#### WHAT TO DO
A: List every book title mentioned in the passage on the Road Hill case.
B: In the records, add 120 to each coordinate in the answers and rewrite the lines in full. Start with the line that contains "Viewport: 700px width, 434px height." and go on through the line that contains "pyautogui.click(x=301, y=303)".

***** SOURCE

The Road Hill case was compelling because it exposed the lies, adultery, sickness and madness that had festered in an apparently respectable home. The investigation of the murder threw up scores of details of the family's domestic habits, which acted as a counterpoint to their disturbing and impenetrable inner lives: we know when the milk was scalded for breakfast in June 1860, how the lawn was cut, what the nursemaid ate for supper and the fabric of the daughters' nightdresses. The police files reveal the nitty-gritty of the investigation, too: Jack Whicher, the detective sent to Wiltshire to solve the mystery, recorded his day-to-day operations in reports and expenses claims.
In the most effective true-crime books, extreme emotion is combined with humdrum detail. In Cold Blood by Truman Capote gives us the minutiae of the lives of two shiftless, violent ex-convicts in 1950s America. Brian Masters' Killing for Company and Gordon Burn's Somebody's Husband, Somebody's Son reconstruct the ordinary worlds of serial killers in 1970s England. We are immersed in the poorest reaches of early-19th-century London in Sarah Wise's The Italian Boy and in the badlands of late-20th-century west Baltimore in David Simon's Homicide.
The first book on the Road Hill murder was published within a year - it was perhaps the first book-length account of any single murder. In The Great Crime of 1860 Joseph Stapleton observed that the theories about the case were as interesting as the crime itself. Who in the Road Hill household was the public inclined to blame? The scheming servant? The deranged adolescent? The sex-crazed patriarch?

**********
***** RECORDED DATA

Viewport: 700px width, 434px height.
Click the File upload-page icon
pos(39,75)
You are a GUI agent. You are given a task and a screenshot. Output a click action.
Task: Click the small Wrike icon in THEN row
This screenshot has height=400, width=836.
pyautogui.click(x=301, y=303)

**********
***** RECORDED DATA

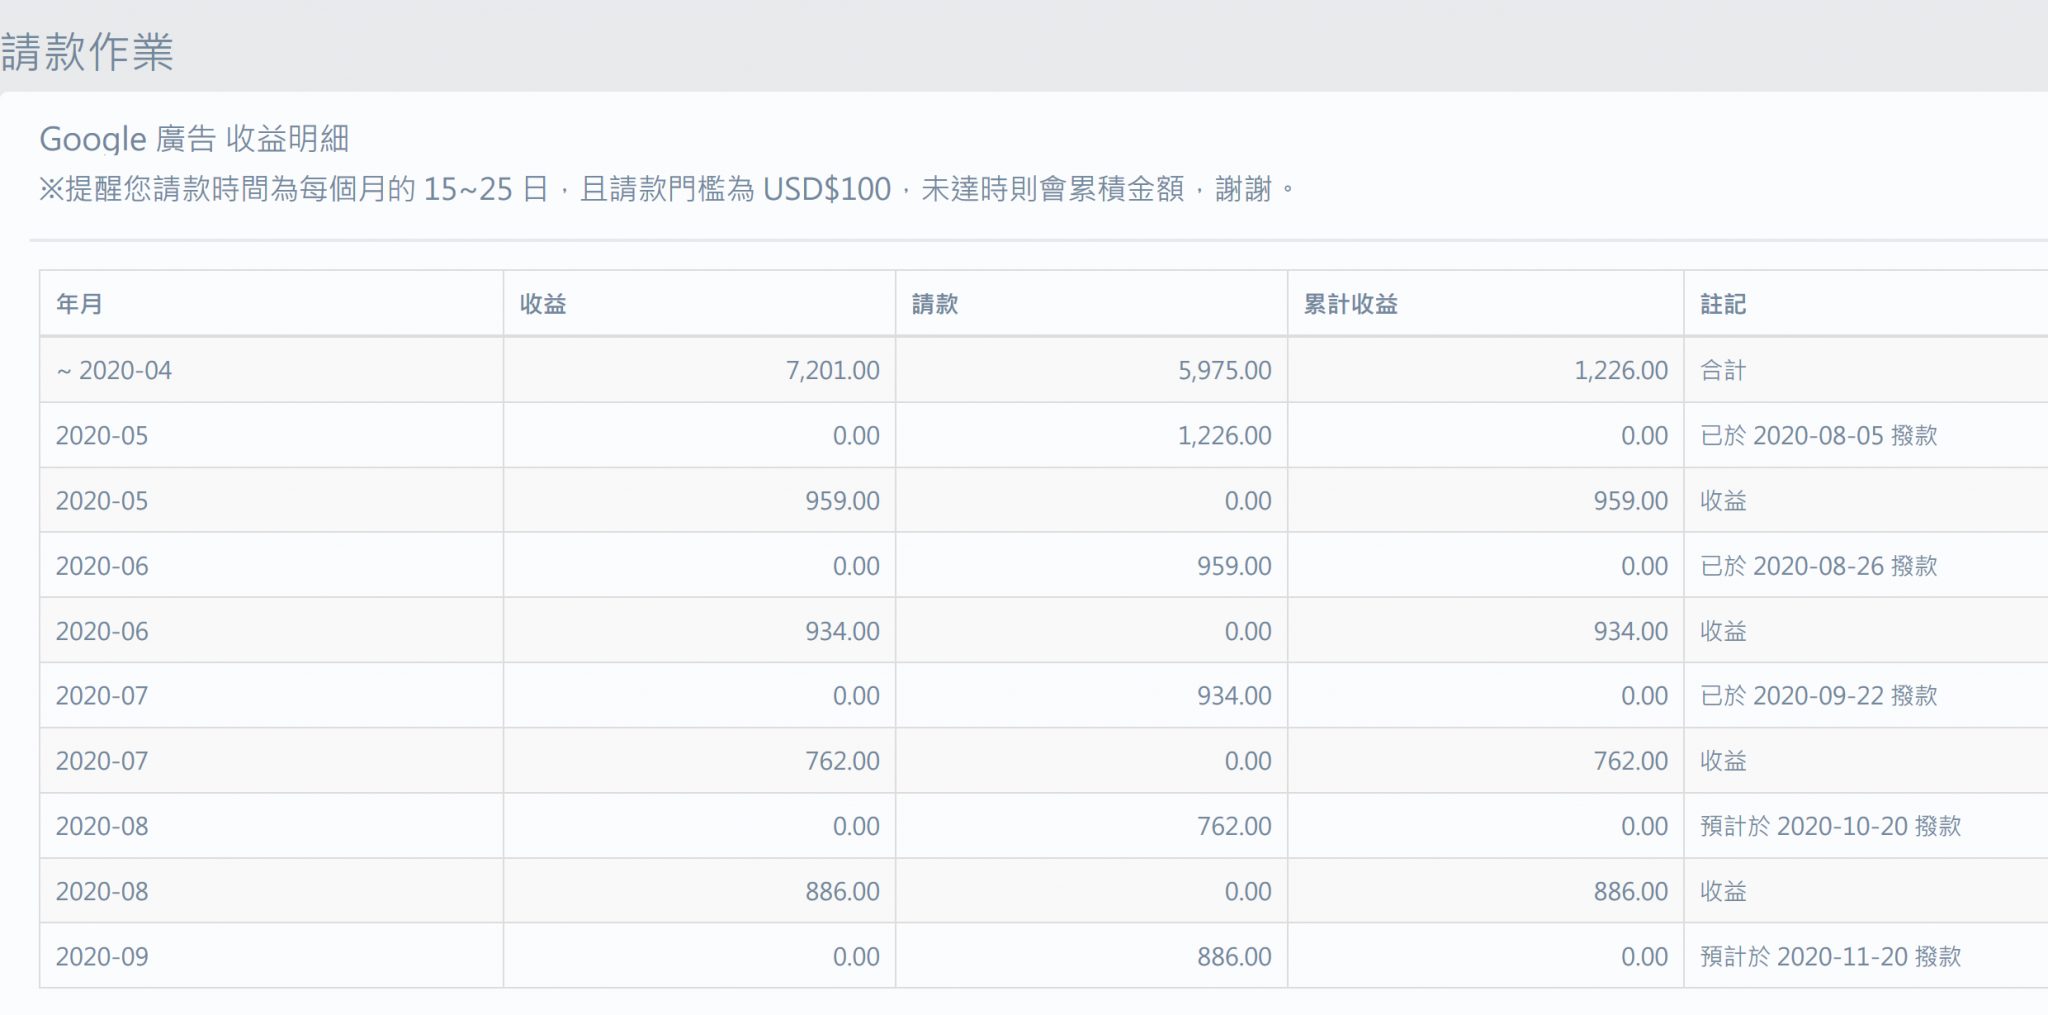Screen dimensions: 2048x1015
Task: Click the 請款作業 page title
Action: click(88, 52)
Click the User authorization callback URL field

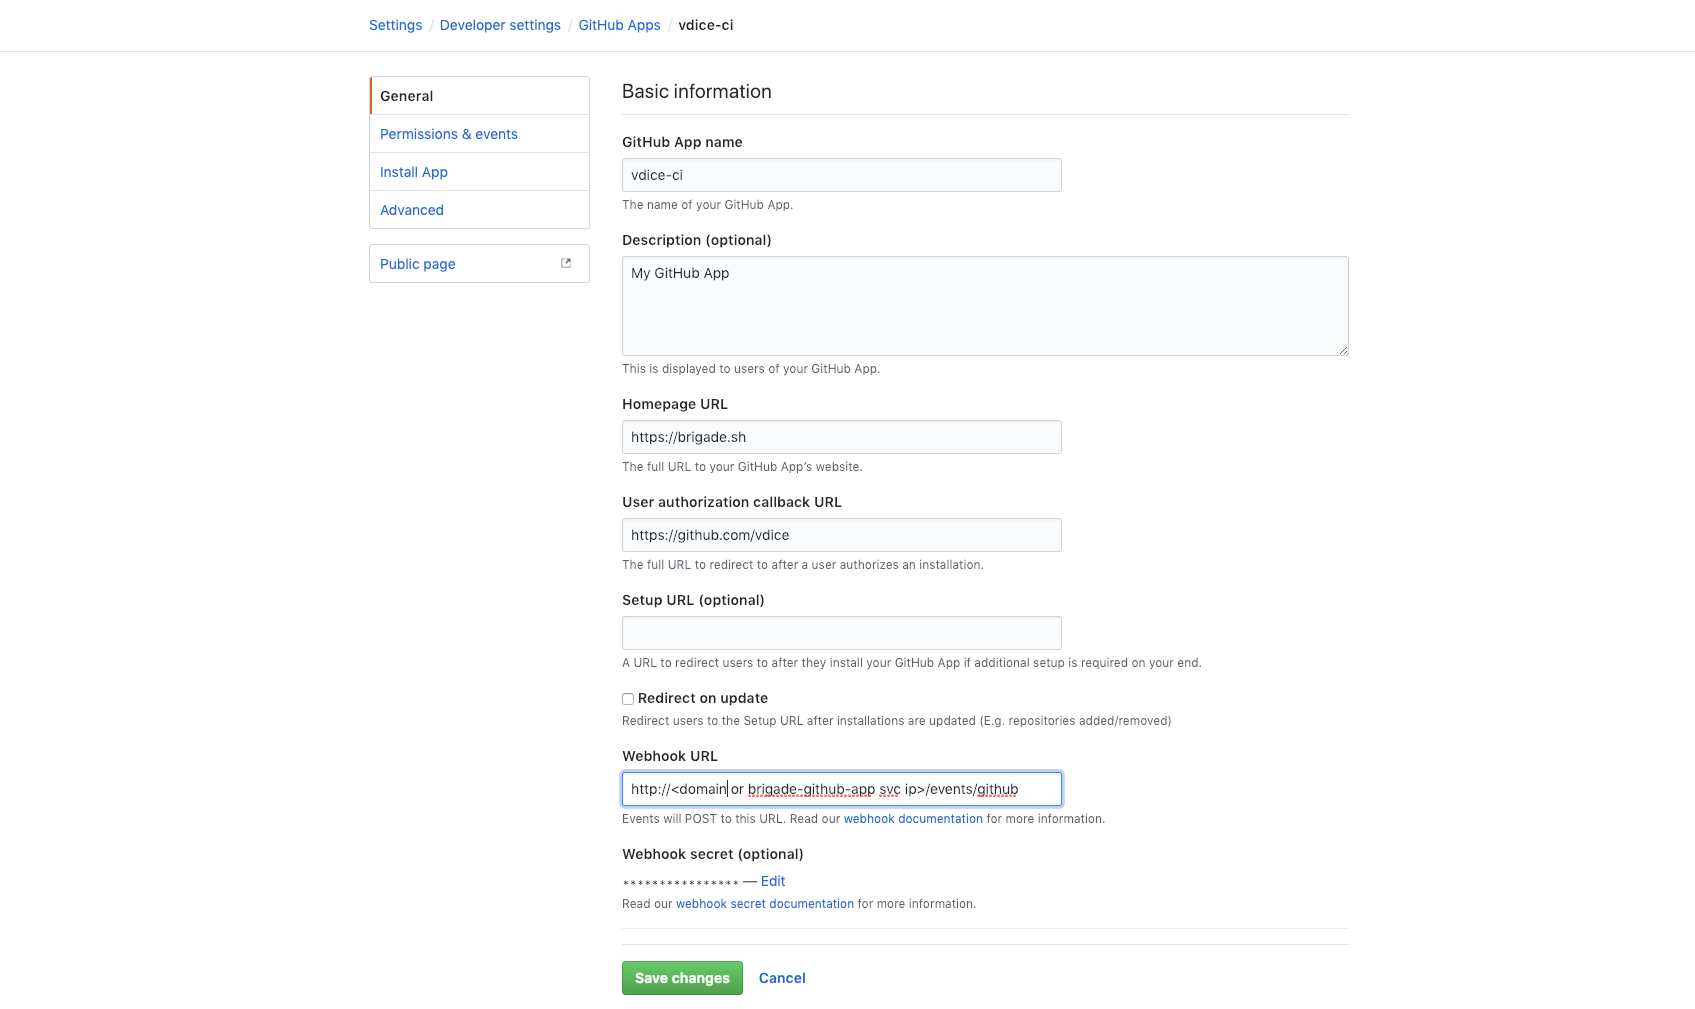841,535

**********

#### ANSWERS TO EACH TASK
A:
- The Great Crime of 1860
- In Cold Blood
- Killing for Company
- Somebody's Husband, Somebody's Son
- The Italian Boy
- Homicide

B:
Viewport: 700px width, 434px height.
Click the File upload-page icon
pos(159,195)
You are a GUI agent. You are given a task and a screenshot. Output a click action.
Task: Click the small Wrike icon in THEN row
This screenshot has height=400, width=836.
pyautogui.click(x=421, y=423)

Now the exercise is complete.